Would you like to know the recipe to richness, wealth, and abundance? Ask Russian hackers. The Metel crimeware package is some sort of an infamous yet ingenious passe-partout with 30 separate modules that can be customized in order to adapt to the computer it is infecting. The module which is of most interest for many – and one of the most dominant modules within the Metel – allows for almost unlimited ATM transactions.
This is possible because withdrawals – made with a payment card belonging to a compromised bank – from a different bank’s ATM points are constantly reset and rolled back so as to virtually disappear from the records. With this crafty little trick, last year, Russian hackers won the jackpot breaking some bank in just a single “game’s night”.
What Metel hacking gang does is first and foremost trying to infiltrate an employee’s PC through the exploitation of vulnerabilities in browsers or with the use of spear phishing emails. Once the malicious files have been released, the criminal gang patiently tries to drill a larger hole into the targeted computer network (a call center or IT support) by using legitimate software so that it doesn’t appear suspicious. The final aim is to gain access and control over a money transactions system.
Kaspersky Lab, the security company that unveiled the Metel attack explained how hackers targeting banks have now reached a higher level of sophistication that was believed to only belong to elite hackers, generally acting on behalf of governments.

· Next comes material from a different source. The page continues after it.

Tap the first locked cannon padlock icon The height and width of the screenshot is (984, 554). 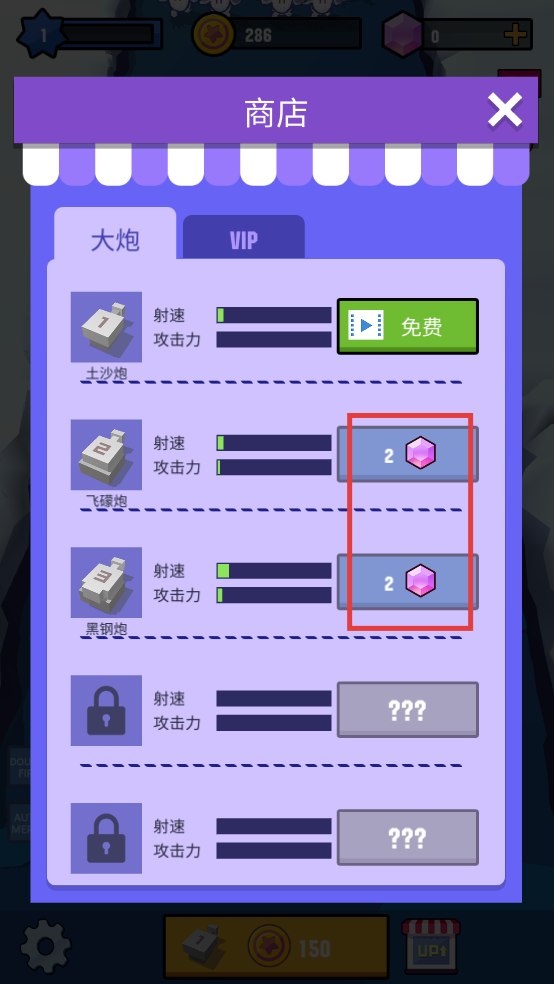pos(106,710)
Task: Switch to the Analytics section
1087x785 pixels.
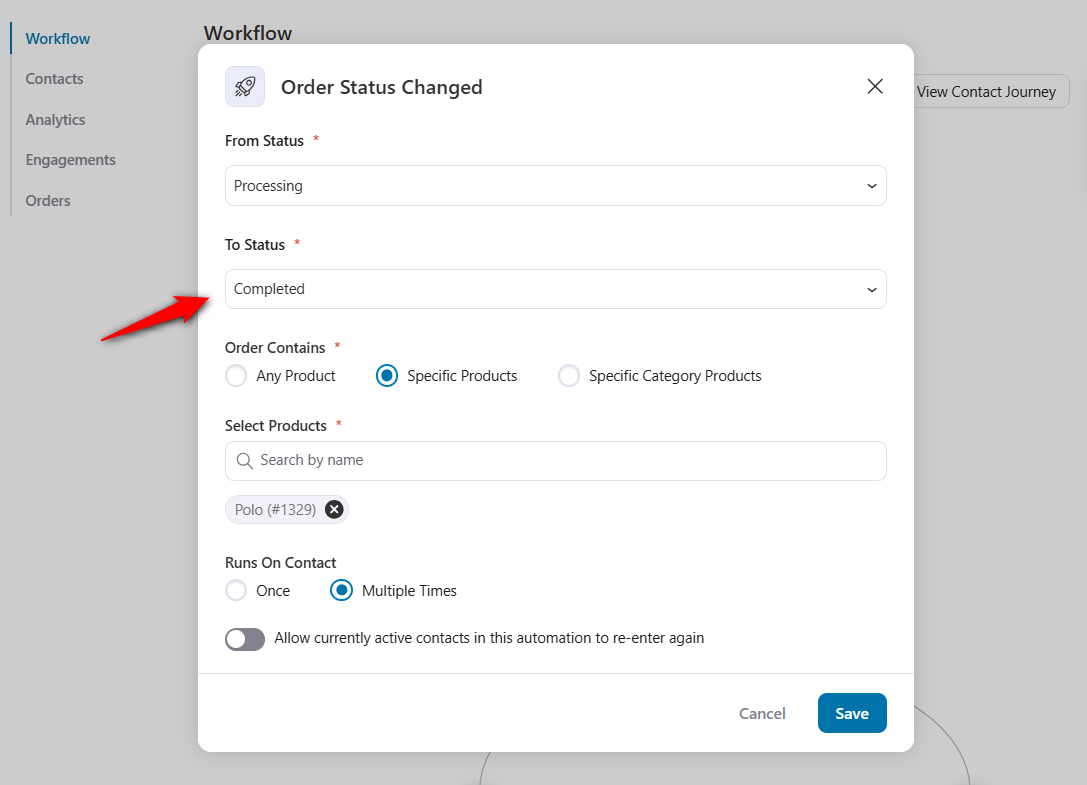Action: (55, 119)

Long-term persistence is not an attribute that normally characterizes the “common hacker” and here’s why we refer to a higher degree of sophistication and more principled, structured and diligent approach encountered in more recent hacks to financial institutions.
Kaspersky also mentions two similar examples of advanced persistent threat (ATP) techniques employed by hackers against financial institutions.
A group of hacker using a GCC compiler to create malware – hence dubbed the GCMAN group – used a similar technique as it was in the case of Metel: the group first infiltrated the financial institution network through spear-phishing emails, then worked towards the long, patient “exploration” of that very network through legitimate software and finally placed its attack using automated scripts to transfer funds in a fictitious account – a so-called “mule”. It is no more and no less than a work of art just like that put in place by a feline patiently waiting for the right moment to attack its prey.
A more recent case features the Carbanak 2.0 malware which was used to eventually edit the ownership details of a big company in order to show a money “mule” as one of the shareholders.
All of the three gangs here named seem to still be active and records show they have altogether attacked 29 different organizations in Russia. Kaspersky Lab, nonetheless, asserts that the number of the victim is probably higher.